How to increase the width of hidden linear layers in Mistral 7B model?

After installing

!pip install -U bitsandbytes
!pip install -U transformers
!pip install -U peft
!pip install -U accelerate
!pip install -U trl

And then some boilerplates to load the Mistral model:

from transformers import AutoModelForCausalLM, AutoTokenizer, BitsAndBytesConfig,HfArgumentParser,TrainingArguments,pipeline, logging
from peft import LoraConfig, PeftModel, prepare_model_for_kbit_training, get_peft_model
from datasets import load_dataset
from trl import SFTTrainer

import torch

bnb_config = BitsAndBytesConfig(  
    load_in_4bit= True,
    bnb_4bit_quant_type= "nf4",
    bnb_4bit_compute_dtype= torch.bfloat16,
    bnb_4bit_use_double_quant= False,
)

base_model="mistralai/Mistral-7B-v0.1"


model = AutoModelForCausalLM.from_pretrained(
        base_model,
        quantization_config=bnb_config,
        torch_dtype=torch.bfloat16,
        device_map="auto",
        trust_remote_code=True,
)
model.config.use_cache = False # silence the warnings
model.config.pretraining_tp = 1
model.gradient_checkpointing_enable()

tokenizer = AutoTokenizer.from_pretrained(base_model, trust_remote_code=True)
tokenizer.padding_side = 'right'
tokenizer.pad_token = tokenizer.eos_token
tokenizer.add_eos_token = True
tokenizer.add_bos_token, tokenizer.add_eos_token

We can see the layers/architecture:

>>> model

[out]:

MistralForCausalLM(
  (model): MistralModel(
    (embed_tokens): Embedding(32000, 4096)
    (layers): ModuleList(
      (0-31): 32 x MistralDecoderLayer(
        (self_attn): MistralAttention(
          (q_proj): Linear4bit(in_features=4096, out_features=4096, bias=False)
          (k_proj): Linear4bit(in_features=4096, out_features=1024, bias=False)
          (v_proj): Linear4bit(in_features=4096, out_features=1024, bias=False)
          (o_proj): Linear4bit(in_features=4096, out_features=4096, bias=False)
          (rotary_emb): MistralRotaryEmbedding()
        )
        (mlp): MistralMLP(
          (gate_proj): Linear4bit(in_features=4096, out_features=14336, bias=False)
          (up_proj): Linear4bit(in_features=4096, out_features=14336, bias=False)
          (down_proj): Linear4bit(in_features=14336, out_features=4096, bias=False)
          (act_fn): SiLU()
        )
        (input_layernorm): MistralRMSNorm()
        (post_attention_layernorm): MistralRMSNorm()
      )
    )
    (norm): MistralRMSNorm()
  )
  (lm_head): Linear(in_features=4096, out_features=32000, bias=False)
)

Is there any way to increase the width size of the Linear4bit layers?

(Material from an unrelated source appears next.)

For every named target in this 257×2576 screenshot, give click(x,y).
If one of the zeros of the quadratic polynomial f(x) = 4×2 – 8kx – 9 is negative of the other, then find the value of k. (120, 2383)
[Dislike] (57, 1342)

E.g. if we want the model to take in another 800 more hidden nodes layer to get

MistralForCausalLM(
  (model): MistralModel(
    (embed_tokens): Embedding(32000, 4896)
    (layers): ModuleList(
      (0-31): 32 x MistralDecoderLayer(
        (self_attn): MistralAttention(
          (q_proj): Linear4bit(in_features=4896, out_features=4896, bias=False)
          (k_proj): Linear4bit(in_features=4896, out_features=1024, bias=False)
          (v_proj): Linear4bit(in_features=4896, out_features=1024, bias=False)
          (o_proj): Linear4bit(in_features=4896, out_features=4896, bias=False)
          (rotary_emb): MistralRotaryEmbedding()
        )
        (mlp): MistralMLP(
          (gate_proj): Linear4bit(in_features=4896, out_features=14336, bias=False)
          (up_proj): Linear4bit(in_features=4896, out_features=14336, bias=False)
          (down_proj): Linear4bit(in_features=14336, out_features=4896, bias=False)
          (act_fn): SiLU()
        )
        (input_layernorm): MistralRMSNorm()
        (post_attention_layernorm): MistralRMSNorm()
      )
    )
    (norm): MistralRMSNorm()
  )
  (lm_head): Linear(in_features=4896, out_features=32000, bias=False)
)

It’s okay if the additional hidden nodes in the Linear4bit be randomly initialized.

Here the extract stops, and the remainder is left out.